Engel also wrote in the magazine that two of his captors had been killed in the gunfight with their rescuers, and described their bodies lying by the van:
[Producer Aziz Akyavas] was next, climbing over the driver’s seat. Leaving the van, he stumbled on the driver—the man had been shot and was lying dead. Aziz knelt by the body and took cover by the van, going no farther.
… [Kidnapper] Abu Jaafar was in fact dead, lying where he had fallen not far from the passenger-side door.
In a December 2012 interview with Rachel Maddow, Engel said two of their captors were killed in the vehicle (at the 7:35 mark below). “They were pretty good shots,” he said of their rescuers. “They didn’t brass up the vehicle. They were precise. They shot the two guys and that was it.” (He also said that while he was blindfolded when a rebel was purportedly killed on day one, he’s “utterly convinced” that it happened because he was standing a few feet away when he was shot.)

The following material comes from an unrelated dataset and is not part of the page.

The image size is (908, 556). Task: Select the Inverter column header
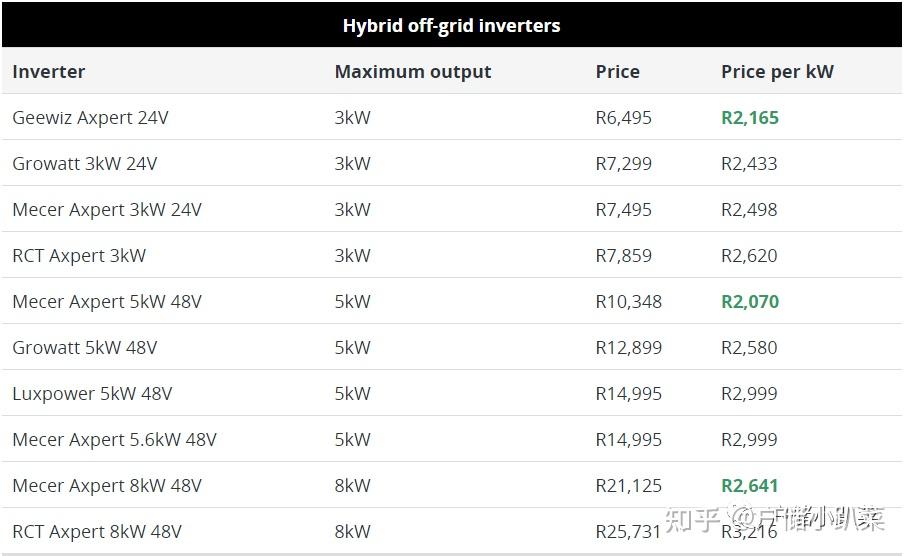(x=48, y=71)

In the update posted on Wednesday, Engel said he lifted his blindfold when the firefight began, and saw the two kidnappers firing toward the checkpoint. However, he acknowledged that he didn’t actually see their bodies, as his reporting suggested:
Producer Aziz Akyavas climbed out of the van through the driver side door. He says he saw and stepped over a body that lay by the front wheel. I climbed out of the passenger side door. A bearded gunman approached and said that we were safe now. That was our introduction to Abu Ayman. He said that he and his men had killed the two kidnappers. Under the circumstances, and especially since Aziz said that he had seen and stepped over a body, I didn’t doubt it and later reported it as fact.